Building a way for data scientists to test SDKs with large datasets (without having to code!)

This project aimed to create a testing pipeline for Simprints' data scientists to evaluate fingerprint software development kits (SDKs) on large biometric datasets, enhancing the selection of an SDK aligned with their program monitoring and beneficiary verification goals.

Global poverty remains a significant challenge, with up to 29% of global aid failing to achieve its intended outcomes due to issues like bribery, theft, and embezzlement, costing $500 billion annually in health expenditure. To address these inefficiencies, Simprints is partnering with governments, NGOs, and donors to provide biometric solutions for improved program monitoring, beneficiary identification, and coverage verification.

This project focused on developing a pipeline for data scientists to test fingerprint software development kits (SDKs) using large biometric datasets. Simprints aimed to select the SDK that best aligned with their needs and future goals.

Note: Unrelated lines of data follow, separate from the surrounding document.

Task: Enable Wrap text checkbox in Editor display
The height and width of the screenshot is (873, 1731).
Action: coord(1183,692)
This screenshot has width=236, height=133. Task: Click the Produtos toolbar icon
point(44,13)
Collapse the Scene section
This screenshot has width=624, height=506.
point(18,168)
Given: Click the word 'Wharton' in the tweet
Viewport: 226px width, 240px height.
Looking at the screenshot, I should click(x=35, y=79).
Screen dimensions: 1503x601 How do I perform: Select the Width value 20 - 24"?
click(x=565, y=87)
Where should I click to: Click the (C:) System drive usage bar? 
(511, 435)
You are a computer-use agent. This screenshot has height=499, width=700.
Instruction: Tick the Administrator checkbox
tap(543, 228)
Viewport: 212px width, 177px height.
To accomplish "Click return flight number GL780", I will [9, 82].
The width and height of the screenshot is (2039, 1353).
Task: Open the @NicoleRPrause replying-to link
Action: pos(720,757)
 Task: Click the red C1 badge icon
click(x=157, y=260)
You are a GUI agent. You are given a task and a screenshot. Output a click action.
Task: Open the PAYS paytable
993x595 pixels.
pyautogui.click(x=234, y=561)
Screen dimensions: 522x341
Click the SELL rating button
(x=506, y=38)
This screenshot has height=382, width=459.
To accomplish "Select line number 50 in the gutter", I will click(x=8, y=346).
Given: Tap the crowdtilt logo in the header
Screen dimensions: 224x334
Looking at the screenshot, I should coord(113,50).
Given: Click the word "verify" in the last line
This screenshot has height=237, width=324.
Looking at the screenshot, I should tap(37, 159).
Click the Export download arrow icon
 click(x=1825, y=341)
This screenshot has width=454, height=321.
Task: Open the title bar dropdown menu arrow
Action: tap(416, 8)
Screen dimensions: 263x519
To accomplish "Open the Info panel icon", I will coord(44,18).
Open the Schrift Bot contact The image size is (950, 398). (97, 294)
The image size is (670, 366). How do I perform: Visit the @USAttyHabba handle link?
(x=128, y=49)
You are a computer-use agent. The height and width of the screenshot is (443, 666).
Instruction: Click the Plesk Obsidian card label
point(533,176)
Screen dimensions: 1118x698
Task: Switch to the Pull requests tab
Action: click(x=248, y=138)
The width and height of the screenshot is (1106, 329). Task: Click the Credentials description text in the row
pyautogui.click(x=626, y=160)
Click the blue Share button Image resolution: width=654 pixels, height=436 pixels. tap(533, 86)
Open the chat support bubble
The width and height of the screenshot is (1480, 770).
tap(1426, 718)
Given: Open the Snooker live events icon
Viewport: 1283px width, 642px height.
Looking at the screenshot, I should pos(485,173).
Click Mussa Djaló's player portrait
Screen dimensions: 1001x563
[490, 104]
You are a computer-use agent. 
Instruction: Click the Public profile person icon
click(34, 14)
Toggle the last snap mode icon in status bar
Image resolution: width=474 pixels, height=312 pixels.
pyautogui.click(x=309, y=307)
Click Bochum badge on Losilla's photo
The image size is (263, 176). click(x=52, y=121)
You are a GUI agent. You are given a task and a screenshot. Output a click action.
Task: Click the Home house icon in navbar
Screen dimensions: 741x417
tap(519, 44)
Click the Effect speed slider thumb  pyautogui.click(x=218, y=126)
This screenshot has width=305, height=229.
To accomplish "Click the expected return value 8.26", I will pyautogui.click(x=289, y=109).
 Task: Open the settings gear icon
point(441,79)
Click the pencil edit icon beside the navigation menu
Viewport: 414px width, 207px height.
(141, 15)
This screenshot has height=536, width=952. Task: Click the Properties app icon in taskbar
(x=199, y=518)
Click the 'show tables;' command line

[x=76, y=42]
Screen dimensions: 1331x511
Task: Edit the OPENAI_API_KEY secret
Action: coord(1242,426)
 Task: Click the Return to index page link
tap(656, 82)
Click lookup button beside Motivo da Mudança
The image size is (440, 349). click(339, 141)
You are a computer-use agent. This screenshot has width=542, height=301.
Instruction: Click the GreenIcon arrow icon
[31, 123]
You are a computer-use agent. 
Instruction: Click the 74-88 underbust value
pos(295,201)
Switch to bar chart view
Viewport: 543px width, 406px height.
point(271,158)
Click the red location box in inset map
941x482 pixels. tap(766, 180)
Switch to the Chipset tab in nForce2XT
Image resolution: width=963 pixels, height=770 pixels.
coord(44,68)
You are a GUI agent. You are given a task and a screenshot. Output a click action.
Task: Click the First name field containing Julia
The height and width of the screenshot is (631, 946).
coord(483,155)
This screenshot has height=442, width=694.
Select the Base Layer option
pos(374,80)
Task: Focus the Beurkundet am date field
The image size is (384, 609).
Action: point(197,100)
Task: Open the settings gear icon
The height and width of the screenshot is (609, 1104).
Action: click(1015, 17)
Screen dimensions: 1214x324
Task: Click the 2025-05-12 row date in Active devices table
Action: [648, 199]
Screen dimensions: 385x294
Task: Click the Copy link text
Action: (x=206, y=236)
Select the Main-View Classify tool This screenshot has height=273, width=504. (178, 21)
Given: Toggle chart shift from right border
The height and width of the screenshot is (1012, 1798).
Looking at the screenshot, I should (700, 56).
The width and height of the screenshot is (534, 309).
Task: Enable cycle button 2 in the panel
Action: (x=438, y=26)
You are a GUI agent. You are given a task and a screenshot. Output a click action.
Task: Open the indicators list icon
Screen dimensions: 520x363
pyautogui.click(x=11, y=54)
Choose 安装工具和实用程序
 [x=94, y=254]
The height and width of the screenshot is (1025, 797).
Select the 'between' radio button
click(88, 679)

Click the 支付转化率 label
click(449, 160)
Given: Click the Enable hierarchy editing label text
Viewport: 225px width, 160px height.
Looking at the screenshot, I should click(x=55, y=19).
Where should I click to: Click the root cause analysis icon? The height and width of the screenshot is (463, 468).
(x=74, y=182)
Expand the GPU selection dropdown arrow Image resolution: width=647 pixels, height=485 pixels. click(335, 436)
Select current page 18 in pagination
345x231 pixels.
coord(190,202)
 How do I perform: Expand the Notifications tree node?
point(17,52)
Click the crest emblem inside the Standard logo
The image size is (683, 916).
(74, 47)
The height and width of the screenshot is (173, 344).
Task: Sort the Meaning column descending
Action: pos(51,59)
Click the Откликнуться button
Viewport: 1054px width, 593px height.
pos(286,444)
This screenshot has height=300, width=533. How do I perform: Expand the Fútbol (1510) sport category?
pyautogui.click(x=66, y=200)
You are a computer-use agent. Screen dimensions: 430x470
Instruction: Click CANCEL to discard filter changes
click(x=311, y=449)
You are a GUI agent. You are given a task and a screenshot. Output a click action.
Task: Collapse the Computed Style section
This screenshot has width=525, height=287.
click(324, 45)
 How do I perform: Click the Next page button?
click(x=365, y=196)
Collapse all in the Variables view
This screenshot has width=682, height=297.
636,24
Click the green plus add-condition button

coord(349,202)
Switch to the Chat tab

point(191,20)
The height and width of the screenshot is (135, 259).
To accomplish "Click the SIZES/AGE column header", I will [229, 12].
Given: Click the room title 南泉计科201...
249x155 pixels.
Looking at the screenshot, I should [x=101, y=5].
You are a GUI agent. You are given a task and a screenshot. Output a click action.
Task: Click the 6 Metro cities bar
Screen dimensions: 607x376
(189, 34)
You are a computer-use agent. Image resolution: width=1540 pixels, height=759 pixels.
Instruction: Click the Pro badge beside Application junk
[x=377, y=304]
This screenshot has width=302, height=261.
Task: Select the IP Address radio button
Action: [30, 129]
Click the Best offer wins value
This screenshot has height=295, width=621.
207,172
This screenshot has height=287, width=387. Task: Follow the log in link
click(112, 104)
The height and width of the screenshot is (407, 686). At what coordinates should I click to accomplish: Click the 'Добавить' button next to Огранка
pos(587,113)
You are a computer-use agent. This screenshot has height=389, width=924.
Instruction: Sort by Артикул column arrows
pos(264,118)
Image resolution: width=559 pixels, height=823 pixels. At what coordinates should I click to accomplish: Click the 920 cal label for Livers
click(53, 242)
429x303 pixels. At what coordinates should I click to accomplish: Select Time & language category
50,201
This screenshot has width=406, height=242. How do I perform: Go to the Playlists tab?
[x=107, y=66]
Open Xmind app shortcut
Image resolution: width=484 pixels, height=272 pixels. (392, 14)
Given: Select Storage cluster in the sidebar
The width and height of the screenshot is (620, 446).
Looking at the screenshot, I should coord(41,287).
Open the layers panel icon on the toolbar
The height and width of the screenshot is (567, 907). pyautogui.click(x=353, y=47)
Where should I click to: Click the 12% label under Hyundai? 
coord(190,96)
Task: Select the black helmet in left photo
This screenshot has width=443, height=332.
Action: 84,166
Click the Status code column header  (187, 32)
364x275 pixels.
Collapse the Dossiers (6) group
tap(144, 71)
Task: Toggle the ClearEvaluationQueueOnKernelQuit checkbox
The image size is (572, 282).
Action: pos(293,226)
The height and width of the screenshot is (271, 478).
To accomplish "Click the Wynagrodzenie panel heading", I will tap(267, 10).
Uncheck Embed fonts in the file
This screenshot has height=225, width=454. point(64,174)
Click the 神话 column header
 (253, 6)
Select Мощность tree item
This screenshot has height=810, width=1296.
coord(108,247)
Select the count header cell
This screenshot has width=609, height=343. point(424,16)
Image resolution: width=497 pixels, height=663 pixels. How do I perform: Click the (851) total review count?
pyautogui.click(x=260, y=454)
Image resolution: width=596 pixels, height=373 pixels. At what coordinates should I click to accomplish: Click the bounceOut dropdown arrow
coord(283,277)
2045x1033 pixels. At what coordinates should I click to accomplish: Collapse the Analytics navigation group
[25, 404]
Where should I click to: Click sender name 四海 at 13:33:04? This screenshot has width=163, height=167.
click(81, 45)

The primary task was to develop a pipeline for testing fingerprint SDKs. This involved breaking the work into sub-tasks, such as building bash scripts for individual functions, testing each component with synthetic data on a local machine, and eventually deploying the solution in a Docker container for cloud-based execution. Each sub-task was thoroughly tested to ensure it worked effectively within the larger pipeline.

The key outcome was the development of a pipeline that data scientists can use to test their fingerprint SDK.